• This section talks about famous CNN architectures. Focuses on CNN architectures that won ImageNet competition since 2012.

  • These architectures includes: AlexNet, VGG, GoogLeNet, and ResNet.

  • Also we will discuss some interesting architectures as we go.

LeNet-5

  • The first ConvNet that was made was LeNet-5 architectures are: by Yann LeCun at 1998.

    • Architecture is: CONV-POOL-CONV-POOL-FC-FC-FC.
    • Each conv filters was \(5 \times 5\) applied at stride 1.
    • Each pool was \(2 \times 2\) applied at stride 2.
    • It was useful in digit recognition.
    • Offered key insights such as image features are distributed across the entire image, and convolutions with learnable parameters are an effective way to extract similar features at multiple location with few parameters.
    • It contains exactly 5 layers.
  • In 2010 Dan Claudiu Ciresan and Jurgen Schmidhuber published one of the very fist implementations of GPU Neural nets. This implementation had both forward and backward implemented on a a NVIDIA GTX 280 graphic processor of an up to 9 layers neural network.

AlexNet

  • AlexNet (2012):

    • ConvNet that started the evolution and wins the ImageNet at 2012.
    • Architecture is: CONV1-MAXPOOL1-NORM1-CONV2-MAXPOOL2-NORM2-CONV3-CONV4-CONV5-MAXPOOL3-FC6-FC7-FC8.
    • Contains exactly 8 layers the first 5 are Convolutional and the last 3 are fully connected layers.
    • AlexNet accuracy error was 16.4%.
    • For example if the input is \(227 \times 227\) x3 then these are the shapes of the of the outputs at each layer:
      • CONV1 (96 \(11 \times 11\) filters at stride 4, pad 0)
        • Output shape: \((55, 55, 96)\).
        • Number of weights are \((11 \times 11 \times 3 \times 96)+96 = 34944\).
      • MAXPOOL1 (\(3 \times 3\) filters applied at stride 2)
        • Output shape: \((27, 27, 96)\), no weights.
      • NORM1
        • Output shape: \((27, 27, 96)\), we don’t do this any more
      • CONV2 (256 \(5 \times 5\) filters at stride 1, pad 2).
      • MAXPOOL2 (\(3 \times 3\) filters at stride 2).
      • NORM2
      • CONV3 (384 \(3 \times 3\) filters with stride 1, pad 1).
      • CONV4 (384 \(3 \times 3\) filters with stride 1, pad 1).
      • CONV5 (256 \(3 \times 3\) filters with stride 1, pad 1).
      • MAXPOOL3 (\(3 \times 3\) filters at stride 2).
        • Output shape: \((6, 6, 256)\).
      • FC6 (4096).
      • FC7 (4096).
      • FC8 (1000 neurons for class score).
    • Some other details:
      • First use of RELU.

> Given exercise
Write what comes next in the notes on CNN architectures, picking up right after the last line shown.

> Supplied information
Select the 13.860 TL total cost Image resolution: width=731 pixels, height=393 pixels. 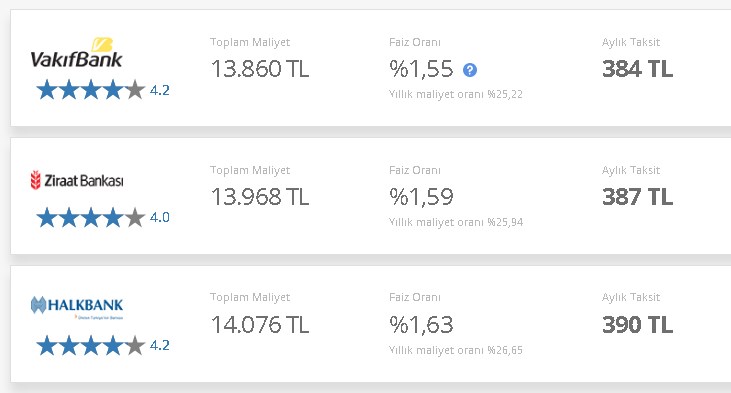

> Written answer
      • Norm layers but not used any more.
      • Heavy data augmentation.
      • Dropout: 0.5.
      • batch size: 128.
      • SGD momentum: 0.9.
      • Learning rate \(1e-2\) reduce by 10 at some iterations
      • 7 CNN ensembles!
    • AlexNet was trained on GTX 580 GPU with only 3 GB which wasn’t enough to train in one machine so they have spread the feature maps in half. The first AlexNet was distributed!
    • Its still used in transfer learning in a lot of tasks.
    • Total number of parameters: 60 million.

ZFNet

  • ZFNet (2013)

    • Won in 2013 with error 11.7%.
    • It has the same general structure but they changed a little in hyperparameters to get the best output.
    • Also contains 8 layers.
    • AlexNet but:
      • CONV1: change from (\(11 \times 11\) stride 4) to (\(7 \times 7\) stride 2).
      • CONV3,4,5: instead of 384, 384, 256 filters use 512, 1024, 512.

OverFeat

  • OverFeat (2013)

    • Won the localization in imageNet in 2013.
    • We show how a multiscale and sliding window approach can be efficiently implemented within a ConvNet. We also introduce a novel deep learning approach to localization by learning to predict object boundaries.

VGGNet

  • VGGNet (2014) (Oxford)

    • Deeper network with more layers.
    • Contains 19 layers.
    • Won on 2014 with GoogleNet with error 7.3%.
    • Smaller filters with deeper layers.
    • The great advantage of VGG was the insight that multiple \(3 \times 3\) convolution in sequence can emulate the effect of larger receptive fields, for examples \(5 \times 5\) and \(7 \times 7\).
    • Used the simple \(3 \times 3\) Conv all through the network.
      • 3 (\(3 \times 3\)) filters has the same effect as \(7 \times 7\).
    • The Architecture contains several CONV layers then POOL layer over 5 times and then the full connected layers.
    • It has a total memory of 96MB per image for only forward propagation!
      • Most memory are in the earlier layers.
    • Total number of parameters are 138 million.
      • Most of the parameters are in the fully connected layers.
    • Has a similwith details in training like AlexNet. Like using momentum and dropout.
    • VGG19 are an upgrade for VGG16 that are slightly better but with more memory.

GoogleNet

  • GoogleNet (2014)

    • Deeper network with more layers.
    • Contains 22 layers.
    • It has an efficient Inception module.
    • Only 5 million parameters! 12x less than AlexNet.
    • Won on 2014 with VGGNet with error 6.7%.
    • Inception module:
      • Design a good local network topology (network within a network (NiN)) and then stack these modules on top of each other.
      • It consists of:
        • Apply parallel filter operations on the input from previous layer
          • Multiple convs of sizes \((1 \times 1, 3 \times 3, 5 \times 5)\).
            • Adds padding to maintain the sizes.
          • Pooling operation. (Max Pooling)
            • Adds padding to maintain the sizes.
        • Concatenate all filter outputs together depth-wise.
      • For example:
        • Input for inception module is \(28 \times 28 \times 256\).
        • Then the parallel filters applied:
          • (\(1 \times 1\)), 128 filter, output shape: \((28, 28, 128)\)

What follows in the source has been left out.